(Stored items)
****************************************

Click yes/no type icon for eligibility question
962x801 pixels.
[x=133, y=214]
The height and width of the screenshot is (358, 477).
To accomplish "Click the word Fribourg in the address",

****************************************

### [What you are asked to do]
Starting at the line that contains "The height and", retype every line through the end of the records exactly, and nothing else.

### [Solution to the problem]
The height and width of the screenshot is (358, 477).
To accomplish "Click the word Fribourg in the address",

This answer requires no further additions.